Нимфетка – это не просто подрастающая нимфа. Ее определение у Набокова не имеет ничего общего с классическим. В возрастных пределах между девятью и четырнадцатью годами встречаются девочки, которые для некоторых очарованных странников, вдвое или много старше них, обнаруживают истинную свою сущность – сущность не человеческую, а нимфическую (то есть демонскую); и этих маленьких избранниц я предлагаю именовать так: нимфетки.

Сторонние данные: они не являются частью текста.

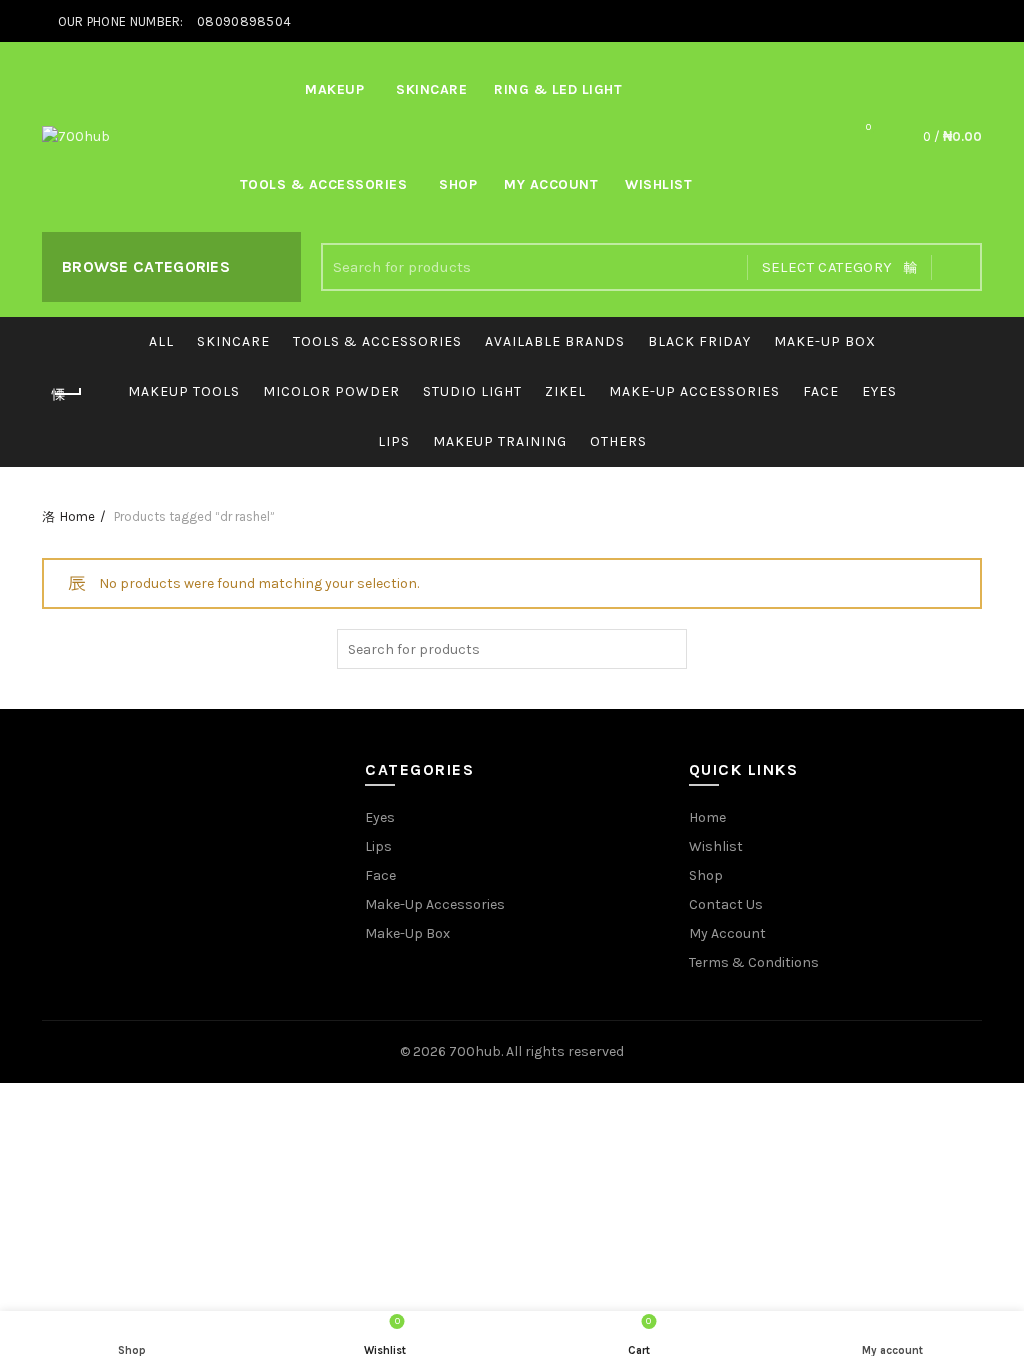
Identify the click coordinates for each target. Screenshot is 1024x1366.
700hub (475, 1051)
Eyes (879, 391)
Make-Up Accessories (694, 391)
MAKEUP (334, 89)
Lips (394, 441)
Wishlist (658, 184)
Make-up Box (825, 341)
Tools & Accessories (324, 184)
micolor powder (331, 391)
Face (821, 391)
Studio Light (472, 391)
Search (957, 267)
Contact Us (726, 904)
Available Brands (555, 341)
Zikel (565, 391)
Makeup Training (500, 441)
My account (551, 184)
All (161, 341)
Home (77, 516)
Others (618, 441)
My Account (727, 933)
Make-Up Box (407, 933)
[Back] (67, 394)
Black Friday (699, 341)
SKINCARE (431, 89)
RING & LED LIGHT (558, 89)
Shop (458, 184)
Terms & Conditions (754, 962)
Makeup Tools (184, 391)
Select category (827, 267)
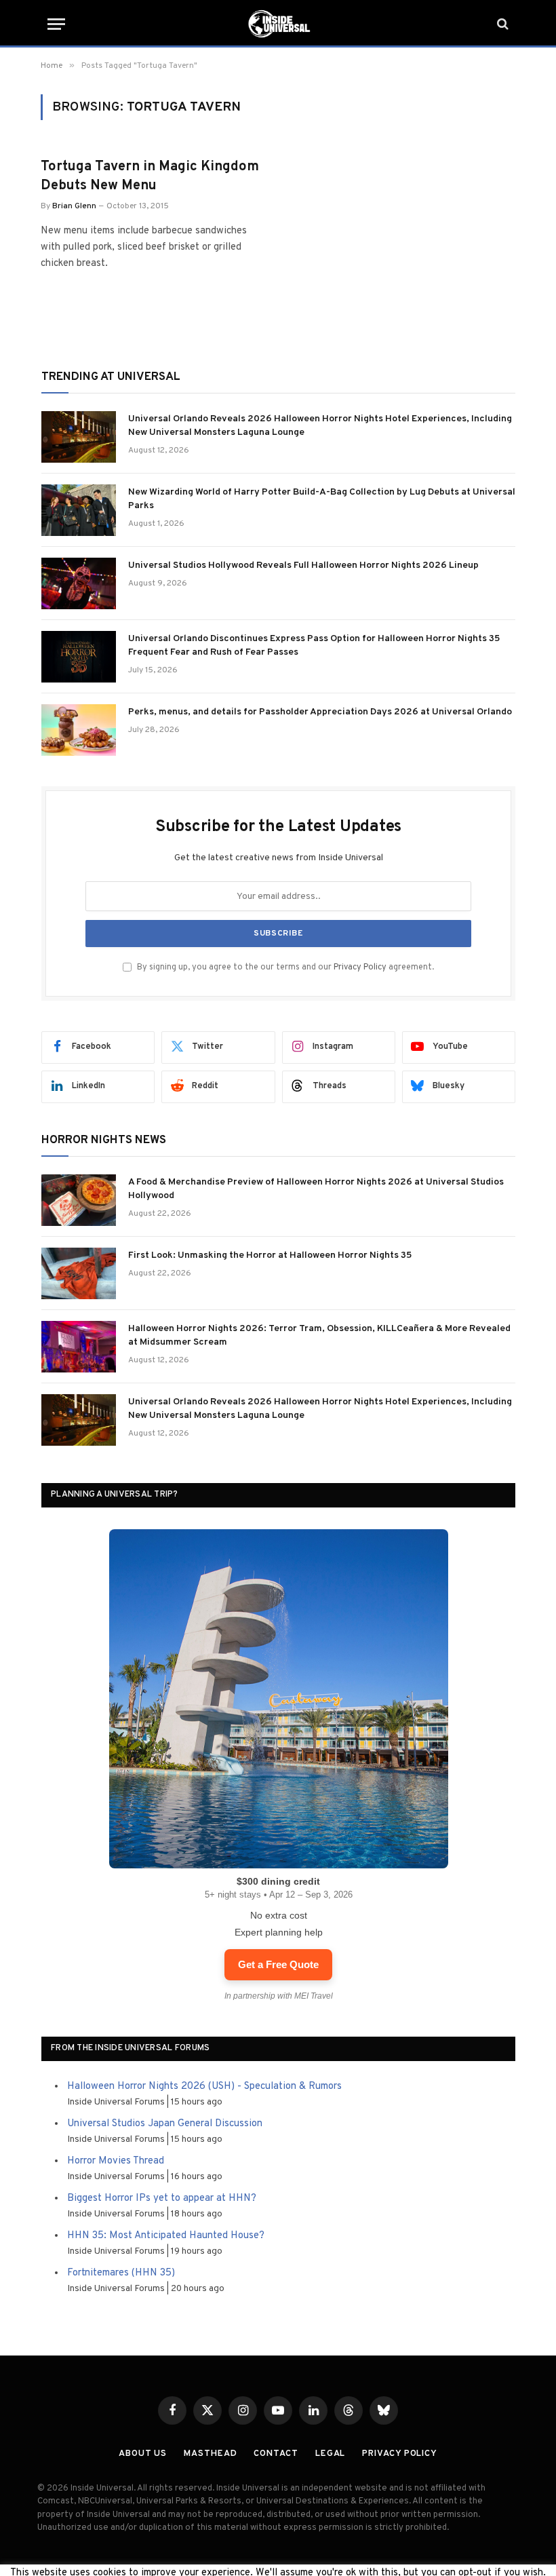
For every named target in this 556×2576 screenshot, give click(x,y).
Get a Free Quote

Итак, нимфетки водятся не в реках, деревьях или в пламени, и даже не на теннисных кортах, а на невесомом острове завороженного времени, образованном некой аберрацией зрения – вдвое или более старшего, чем встречное. Тут вопрос приспособления хрусталика, вопрос некоторого расстояния, которое внутренний глаз с приятным волнением превозмогает, и вопрос некоторого контраста, который разум постигает с судорогой порочной услады. В мире нимфеток сам зачарованный странник не более чем часть светотени.

Стоит напомнить хотя бы один пассаж, раскрывающий строение “острова завороженного времени”. “Как-то раз совершенная красотка в шотландской юбочке с грохотом поставила тяжеловооруженную ногу подле меня на скамейку, дабы окунуть в меня свои голые руки и затянуть ремень роликового конька – и я растворился в солнечных пятнах, заменяя книжкой фиговый лист, между тем как ее русые локоны падали ей на поцарапанное колено, и древесная тень, которую я с нею делил, пульсировала и таяла на ее икре, сиявшей так близко от моей хамелеоновой щеки” [Подчеркнуто мной. – В. Ш.]. Кто в этой хамелеоновой системе сияний, оттенков и теней выполняет (предписанные мифологией) маневры привидений? “Совершенная красотка” – это сама тяжеловооруженная реальность, и лишь часть ее светотени, в какой затаился наблюдатель, заключает растерянного фавна.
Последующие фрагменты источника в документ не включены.